“But law, you know, is not an absolute word.”
Mr. Wishart scented danger. “I can’t argue against your subtleties, but my mind is clear; and I can respect no man who could think otherwise.”
Lewis reddened and looked appealingly at Alice. She, too, was uncomfortable. Her opinions sounded less convincing when stated dogmatically by her father.
Mr. Stocks saw his chance and took it.
“Did you ever happen to be in such a crisis as you speak of, Mr. Haystoun? You have travelled a great deal.”
“I have never had occasion to put a man to death,” said Lewis, seeing the snare and scorning to avoid it.
“But you have had difficulties?”
“Once I had to flog a couple of men. It was not pleasant, and worst of all it did no good.”

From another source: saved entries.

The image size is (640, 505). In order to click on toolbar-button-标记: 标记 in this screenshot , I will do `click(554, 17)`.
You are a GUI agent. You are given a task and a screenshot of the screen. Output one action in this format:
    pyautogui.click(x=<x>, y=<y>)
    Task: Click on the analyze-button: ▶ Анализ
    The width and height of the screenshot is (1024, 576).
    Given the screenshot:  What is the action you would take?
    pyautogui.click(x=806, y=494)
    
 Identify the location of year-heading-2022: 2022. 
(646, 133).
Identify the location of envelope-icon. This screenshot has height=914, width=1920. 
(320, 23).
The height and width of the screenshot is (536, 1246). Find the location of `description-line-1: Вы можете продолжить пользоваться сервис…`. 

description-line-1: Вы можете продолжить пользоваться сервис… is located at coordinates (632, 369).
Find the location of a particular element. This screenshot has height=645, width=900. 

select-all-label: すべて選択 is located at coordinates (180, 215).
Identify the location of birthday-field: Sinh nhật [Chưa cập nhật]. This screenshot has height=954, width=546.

“Irrational violence seldom does,” grunted Mr. Wishart.
“No, for, as I was going to say, it was a clear case where the men should have been put to death. They had deserved it, for they had disobeyed me, and by their disobedience caused the death of several innocent people. They decamped shortly afterwards, and all but managed to block our path. I blame myself still for not hanging them.”
A deep silence hung over the table. Mr. Wishart and the Andrews stared with uncomprehending faces. Mr. Stocks studied his plate, and Alice looked on the speaker with eyes in which unwilling respect strove with consternation.
Only the culprit was at his ease. The discomfort of these good people for a moment amused him. Then the sight of Alice’s face, which he wholly misread, brought him back to decent manners.
“I am afraid I have shocked you,” he said simply. “If one knocks about the world one gets a different point of view.”
Mr. Wishart restrained a flood of indignation with an effort. “We won’t speak on the subject,” he said. “I confess I have my prejudices.”
Mr. Stocks assented with a smile and a sigh. In the drawing-room afterwards Lewis was presented with the olive-branch of peace. He had to attend Mrs. Andrews to the piano and listen to her singing of a sentimental ballad with the face of a man in the process of enjoyment. Soon he pleaded the four miles of distance and the dark night, and took his leave. His spirits had in a measure returned. Alice had not been gracious, but she had shown no scorn. And her spell at the first sight of her was woven a thousand-fold over his heart.
He found her alone for one moment in the hall.
“Alice—Miss Wishart, may I come and see you? It is a pity such near neighbours should see so little of each other.”
His hesitation made him cloak a despairing request in the garb of a conventional farewell.
The girl had the sense to pierce the disguise. “You may come and see us, if you like, Mr. Haystoun. We shall be at home all next week.”
“I shall come very soon,” he cried, and he was whirled away from the light; with the girl’s face framed in the arch of the doorway making a picture for his memory.